For me too, his untimely death remains inexplicable. It is akin to a rolling stone ceasing to move. In earlier eras, as Thomas knew all too well – and himself wrote about! – sudden departures from this world were more the norm than the exception. Theologians, hymnists, priests, and pastors all repeatedly spoke of the frailty and contingency of life. Here, today; gone tomorrow. In the words of one such German chorale, as rendered into English in The Lutheran Hymnal of 1941:
Who knows when death may overtake me!
Time passes on, my end draws near.
How swiftly can my breath forsake me!
How soon can life’s last hour appear!
My God, for Jesus’ sake I pray
Thy peace may bless my dying day.
That of all people, it was Thomas, the sunniest of optimists, who came to illustrate this age-old axiom is the bitterest of ironies.
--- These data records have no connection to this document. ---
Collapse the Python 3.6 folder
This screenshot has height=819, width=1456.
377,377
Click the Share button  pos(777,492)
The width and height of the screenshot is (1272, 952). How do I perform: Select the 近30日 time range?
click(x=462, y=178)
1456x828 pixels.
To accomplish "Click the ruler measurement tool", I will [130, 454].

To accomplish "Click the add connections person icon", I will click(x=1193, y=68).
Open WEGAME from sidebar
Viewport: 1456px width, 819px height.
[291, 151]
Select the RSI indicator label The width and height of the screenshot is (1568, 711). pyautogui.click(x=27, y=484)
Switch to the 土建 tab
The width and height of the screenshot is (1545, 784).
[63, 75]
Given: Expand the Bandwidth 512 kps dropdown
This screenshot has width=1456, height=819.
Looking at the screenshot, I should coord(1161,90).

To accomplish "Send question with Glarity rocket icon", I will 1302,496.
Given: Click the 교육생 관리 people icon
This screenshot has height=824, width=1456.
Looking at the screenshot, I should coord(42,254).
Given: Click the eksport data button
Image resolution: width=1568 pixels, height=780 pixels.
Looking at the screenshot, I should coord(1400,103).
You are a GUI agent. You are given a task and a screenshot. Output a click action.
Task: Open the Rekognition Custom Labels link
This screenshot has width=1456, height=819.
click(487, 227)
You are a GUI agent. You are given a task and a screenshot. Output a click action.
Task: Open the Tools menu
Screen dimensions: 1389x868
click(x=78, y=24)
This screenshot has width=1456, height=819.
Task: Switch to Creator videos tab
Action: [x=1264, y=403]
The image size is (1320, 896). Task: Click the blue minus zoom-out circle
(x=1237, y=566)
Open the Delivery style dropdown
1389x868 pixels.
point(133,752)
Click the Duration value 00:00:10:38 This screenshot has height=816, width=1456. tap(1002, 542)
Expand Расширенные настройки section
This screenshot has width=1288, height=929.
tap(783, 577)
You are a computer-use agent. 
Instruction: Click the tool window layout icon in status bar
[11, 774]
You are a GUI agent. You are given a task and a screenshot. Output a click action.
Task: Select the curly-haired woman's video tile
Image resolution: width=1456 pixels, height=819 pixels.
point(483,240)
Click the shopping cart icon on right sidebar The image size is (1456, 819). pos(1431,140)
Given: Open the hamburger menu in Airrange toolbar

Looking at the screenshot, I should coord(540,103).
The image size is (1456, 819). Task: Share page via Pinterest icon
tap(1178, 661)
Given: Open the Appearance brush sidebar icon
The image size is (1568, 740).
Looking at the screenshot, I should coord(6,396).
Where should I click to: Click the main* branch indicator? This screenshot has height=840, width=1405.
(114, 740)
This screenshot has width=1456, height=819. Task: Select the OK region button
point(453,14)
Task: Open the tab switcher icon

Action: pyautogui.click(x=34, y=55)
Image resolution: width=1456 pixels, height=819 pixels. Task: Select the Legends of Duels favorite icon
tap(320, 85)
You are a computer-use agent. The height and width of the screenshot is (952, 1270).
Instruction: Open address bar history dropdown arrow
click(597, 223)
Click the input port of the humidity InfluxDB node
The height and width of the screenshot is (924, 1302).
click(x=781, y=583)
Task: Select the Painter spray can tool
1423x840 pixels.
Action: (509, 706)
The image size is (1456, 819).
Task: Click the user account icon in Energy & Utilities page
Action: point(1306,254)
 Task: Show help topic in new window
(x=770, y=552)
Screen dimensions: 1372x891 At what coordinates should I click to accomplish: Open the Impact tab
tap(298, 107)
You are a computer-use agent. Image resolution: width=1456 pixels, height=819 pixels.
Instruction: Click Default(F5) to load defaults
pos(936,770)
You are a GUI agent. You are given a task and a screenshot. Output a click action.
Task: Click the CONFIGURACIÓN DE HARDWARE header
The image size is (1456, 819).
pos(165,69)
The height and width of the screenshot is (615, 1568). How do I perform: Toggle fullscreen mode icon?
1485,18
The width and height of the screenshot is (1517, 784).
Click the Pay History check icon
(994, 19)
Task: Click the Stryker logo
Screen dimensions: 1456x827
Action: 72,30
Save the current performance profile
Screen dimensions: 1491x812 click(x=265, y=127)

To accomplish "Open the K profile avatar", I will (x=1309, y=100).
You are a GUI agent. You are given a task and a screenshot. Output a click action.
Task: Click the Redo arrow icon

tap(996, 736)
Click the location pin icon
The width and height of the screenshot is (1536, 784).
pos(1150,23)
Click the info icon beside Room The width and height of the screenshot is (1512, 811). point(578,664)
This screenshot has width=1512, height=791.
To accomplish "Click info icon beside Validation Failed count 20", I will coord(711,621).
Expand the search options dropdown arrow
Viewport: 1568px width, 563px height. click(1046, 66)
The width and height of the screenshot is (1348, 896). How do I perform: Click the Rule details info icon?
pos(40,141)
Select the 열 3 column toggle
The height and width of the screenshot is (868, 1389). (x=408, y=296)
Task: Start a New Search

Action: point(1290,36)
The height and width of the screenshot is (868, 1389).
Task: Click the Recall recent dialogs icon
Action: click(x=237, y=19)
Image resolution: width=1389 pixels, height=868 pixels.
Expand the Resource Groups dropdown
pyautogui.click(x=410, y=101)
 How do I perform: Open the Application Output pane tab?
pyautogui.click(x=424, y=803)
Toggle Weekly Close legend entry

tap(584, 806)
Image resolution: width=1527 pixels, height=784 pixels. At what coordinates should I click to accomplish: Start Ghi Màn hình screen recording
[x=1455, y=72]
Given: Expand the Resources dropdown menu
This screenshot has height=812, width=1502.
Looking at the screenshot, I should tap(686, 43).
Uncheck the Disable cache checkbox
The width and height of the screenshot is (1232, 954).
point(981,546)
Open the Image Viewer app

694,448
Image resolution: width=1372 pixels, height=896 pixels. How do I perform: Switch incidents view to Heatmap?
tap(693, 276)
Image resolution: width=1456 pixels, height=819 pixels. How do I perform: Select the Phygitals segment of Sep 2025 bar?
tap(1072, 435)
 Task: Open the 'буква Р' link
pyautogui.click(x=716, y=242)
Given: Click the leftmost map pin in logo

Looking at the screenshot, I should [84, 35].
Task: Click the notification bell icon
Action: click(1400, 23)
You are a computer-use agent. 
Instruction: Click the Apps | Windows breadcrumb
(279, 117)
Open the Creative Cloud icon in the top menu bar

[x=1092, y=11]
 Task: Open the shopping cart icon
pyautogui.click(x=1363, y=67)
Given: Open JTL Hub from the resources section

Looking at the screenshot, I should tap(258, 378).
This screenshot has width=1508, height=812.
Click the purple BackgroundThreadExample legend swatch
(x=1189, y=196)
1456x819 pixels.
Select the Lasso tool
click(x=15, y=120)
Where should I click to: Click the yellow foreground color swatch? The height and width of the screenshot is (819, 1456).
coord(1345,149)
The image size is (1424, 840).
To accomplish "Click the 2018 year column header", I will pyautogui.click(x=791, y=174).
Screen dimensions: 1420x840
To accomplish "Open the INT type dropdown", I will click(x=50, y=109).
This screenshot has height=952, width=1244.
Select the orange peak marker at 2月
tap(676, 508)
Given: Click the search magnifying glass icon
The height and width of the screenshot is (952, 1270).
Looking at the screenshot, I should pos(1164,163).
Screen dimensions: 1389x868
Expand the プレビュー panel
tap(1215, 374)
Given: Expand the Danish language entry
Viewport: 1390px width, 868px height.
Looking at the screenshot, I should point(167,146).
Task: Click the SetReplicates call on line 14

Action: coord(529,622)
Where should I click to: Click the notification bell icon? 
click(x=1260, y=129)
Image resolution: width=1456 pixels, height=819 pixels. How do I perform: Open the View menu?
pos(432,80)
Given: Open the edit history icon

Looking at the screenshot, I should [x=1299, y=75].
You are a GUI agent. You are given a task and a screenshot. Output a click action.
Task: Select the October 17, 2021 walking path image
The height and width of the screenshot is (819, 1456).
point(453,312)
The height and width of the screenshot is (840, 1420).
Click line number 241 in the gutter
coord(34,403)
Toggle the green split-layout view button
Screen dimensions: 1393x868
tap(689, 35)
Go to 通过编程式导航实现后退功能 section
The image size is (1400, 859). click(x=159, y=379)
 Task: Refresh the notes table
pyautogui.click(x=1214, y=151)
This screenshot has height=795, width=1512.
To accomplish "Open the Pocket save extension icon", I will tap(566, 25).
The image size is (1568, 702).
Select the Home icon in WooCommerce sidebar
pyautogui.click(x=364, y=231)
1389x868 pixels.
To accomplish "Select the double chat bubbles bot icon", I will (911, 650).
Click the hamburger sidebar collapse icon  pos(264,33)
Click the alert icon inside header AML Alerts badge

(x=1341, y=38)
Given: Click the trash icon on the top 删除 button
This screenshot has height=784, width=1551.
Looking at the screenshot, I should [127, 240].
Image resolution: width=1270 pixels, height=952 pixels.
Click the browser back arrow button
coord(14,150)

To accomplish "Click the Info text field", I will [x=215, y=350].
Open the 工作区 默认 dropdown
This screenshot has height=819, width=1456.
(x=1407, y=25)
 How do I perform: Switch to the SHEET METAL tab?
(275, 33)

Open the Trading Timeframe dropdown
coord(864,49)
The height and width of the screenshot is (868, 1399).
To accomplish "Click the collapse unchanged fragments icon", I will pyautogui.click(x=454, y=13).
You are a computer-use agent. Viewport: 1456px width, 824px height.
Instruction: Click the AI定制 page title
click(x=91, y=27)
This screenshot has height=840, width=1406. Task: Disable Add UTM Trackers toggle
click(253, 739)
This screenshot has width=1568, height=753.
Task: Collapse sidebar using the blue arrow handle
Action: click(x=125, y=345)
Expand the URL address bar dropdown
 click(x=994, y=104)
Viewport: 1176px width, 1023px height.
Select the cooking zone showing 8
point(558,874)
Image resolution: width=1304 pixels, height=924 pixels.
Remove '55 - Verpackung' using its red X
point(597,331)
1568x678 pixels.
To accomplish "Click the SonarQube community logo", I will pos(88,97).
Yet in keeping with the spirit of the 17th century, this hymn also concludes on a note of solace:
And thus I live in God contented
And die without a thought of fear;
My soul has to God’s plans consented,
For through His Son my faith is clear.
In his book, Losing Heaven, Großbölting explicitly described how remote and incomprehensible the religious sentiment articulated in this chorale had become in the later years of the Federal Republic. If the Christian churches wished to contribute to the moral questions facing society in the 21st century in light of changing religious understandings, he wrote, they needed to show openness and enter into dialogue with those of all faiths as well as those of no faith. Yet as his untimely death also tells us, particularly in times of upheaval like ours, the task of church historians and theologians is to enter into a dialogue between past and present. The collective wisdom of the past and the needs of the present have to be in constant and constructive conversation. Thomas Großbölting would have agreed whole-heartedly.
I would like to close by extending my condolences to his family, friends, and colleagues who are suffering from this terrible loss.